## Input data:

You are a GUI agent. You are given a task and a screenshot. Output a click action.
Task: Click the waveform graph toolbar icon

==

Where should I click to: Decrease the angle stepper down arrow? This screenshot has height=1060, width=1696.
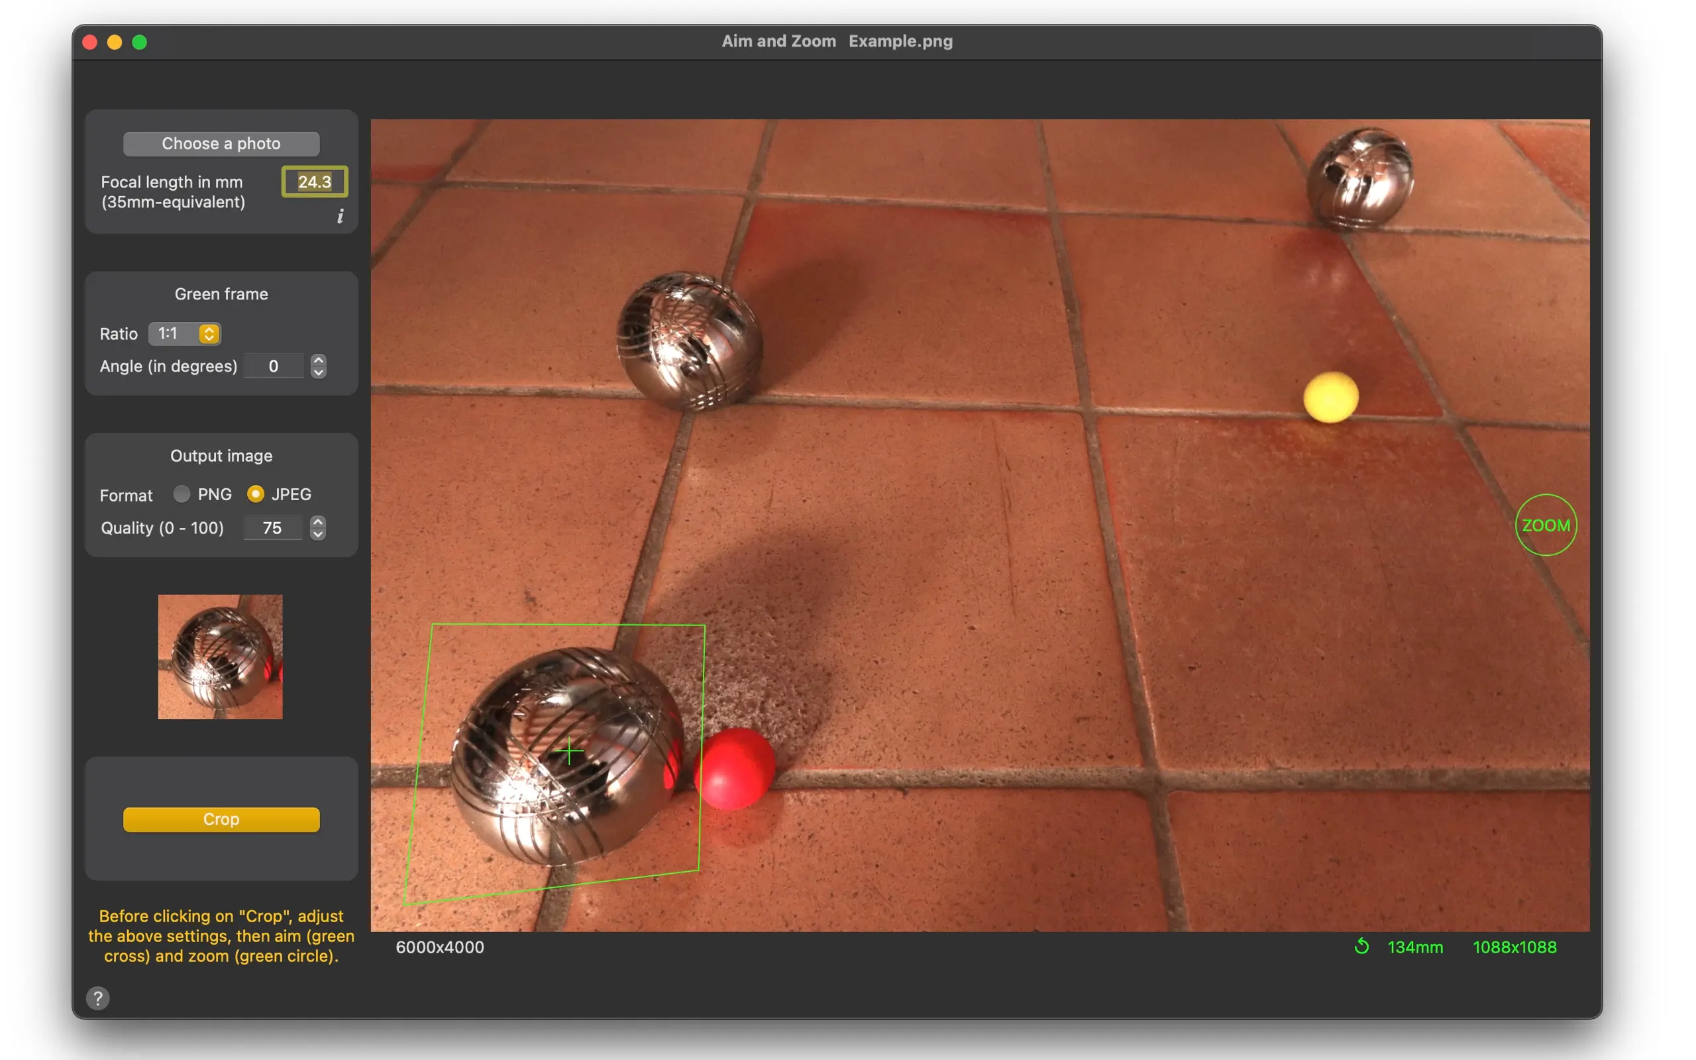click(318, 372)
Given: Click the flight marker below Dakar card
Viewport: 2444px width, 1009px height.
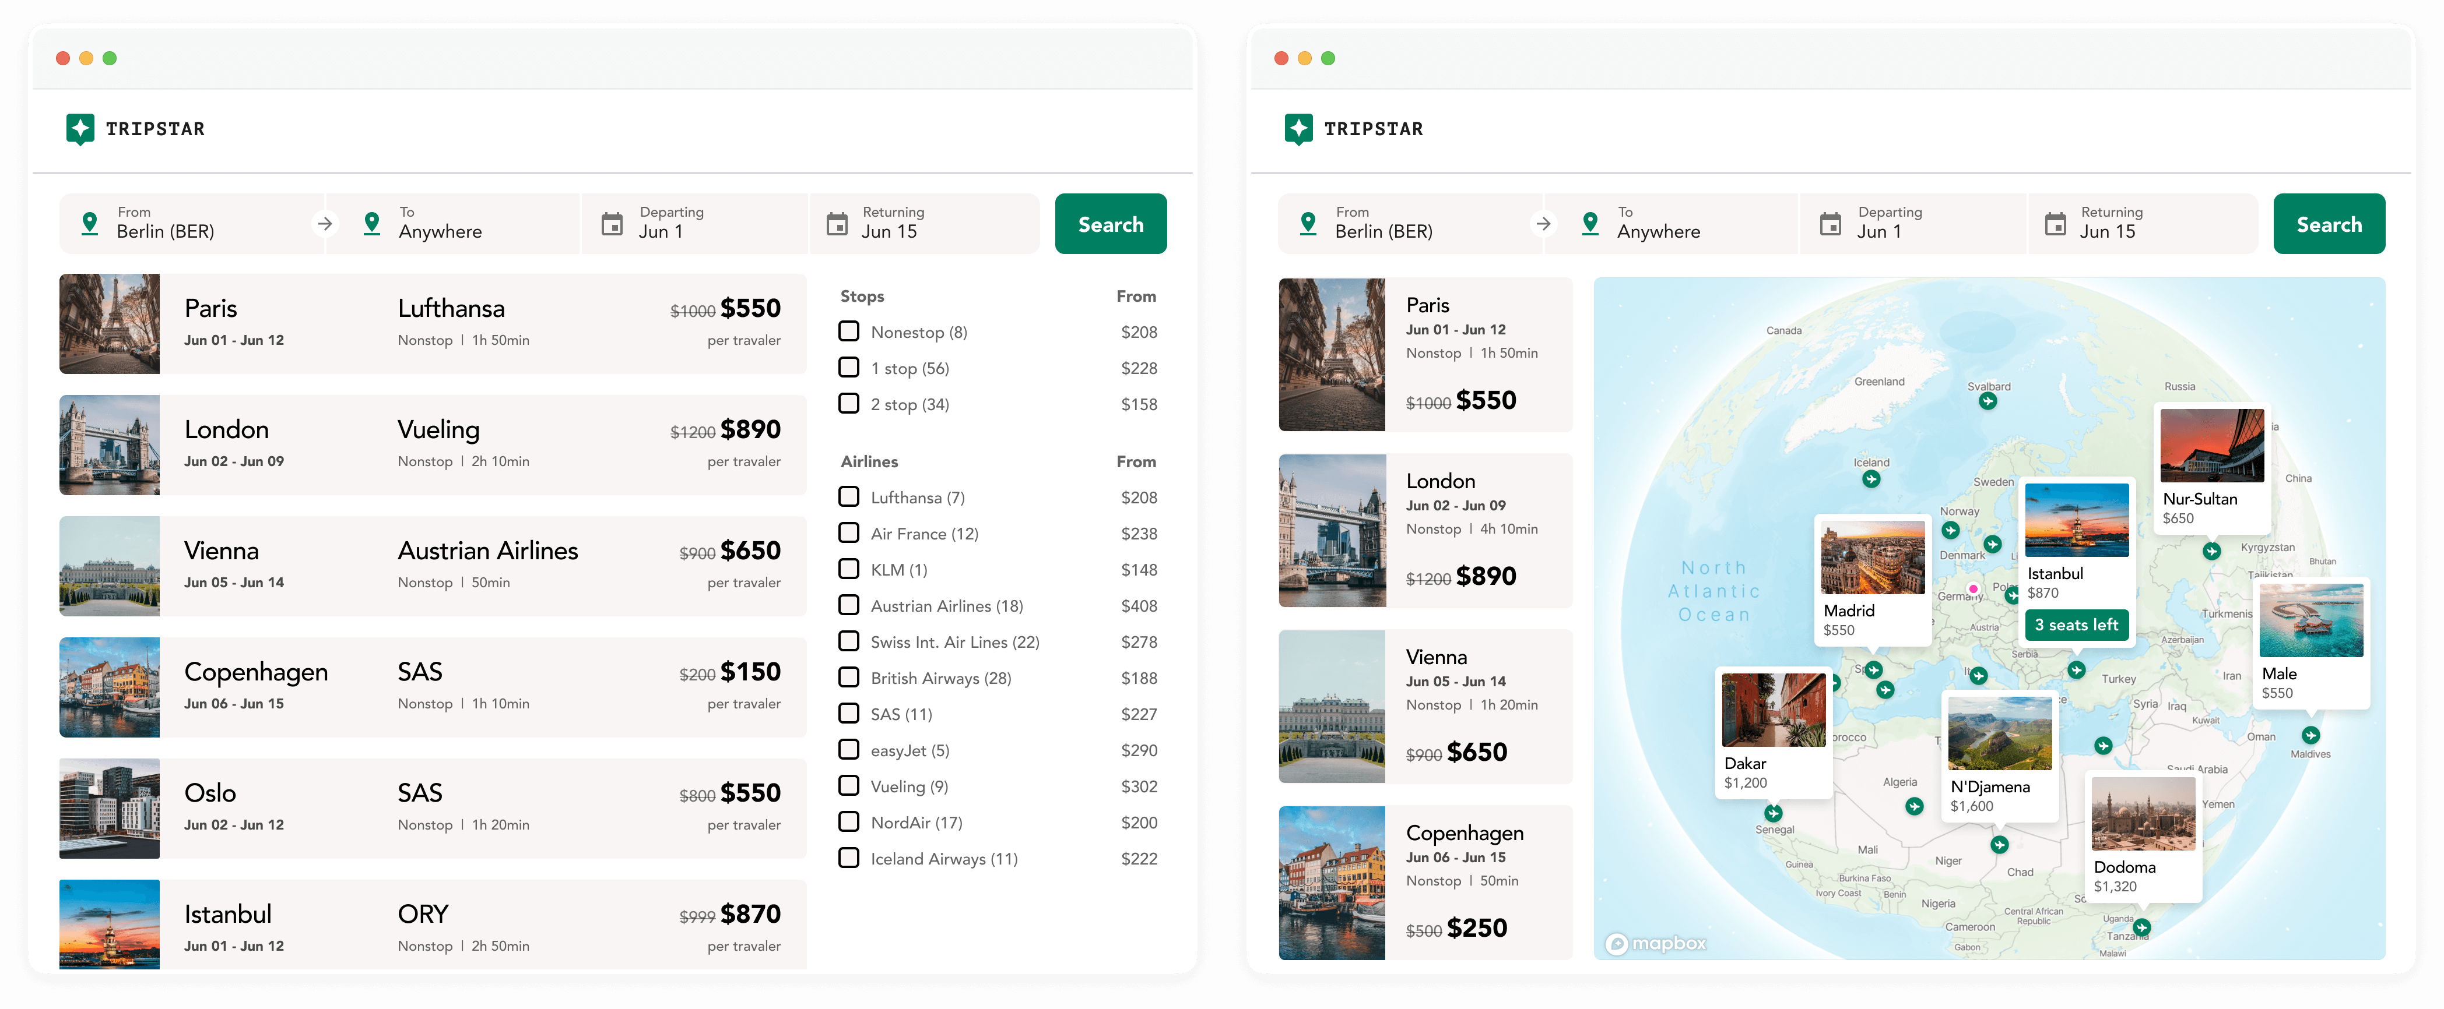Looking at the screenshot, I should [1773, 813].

## Exercise brief:
The response should hold exactly the lines starting at the line with "You are a GUI" and ending at the line with "Task: Click the waveform graph toolbar icon", and no other line of the material above.

## Result:
You are a GUI agent. You are given a task and a screenshot. Output a click action.
Task: Click the waveform graph toolbar icon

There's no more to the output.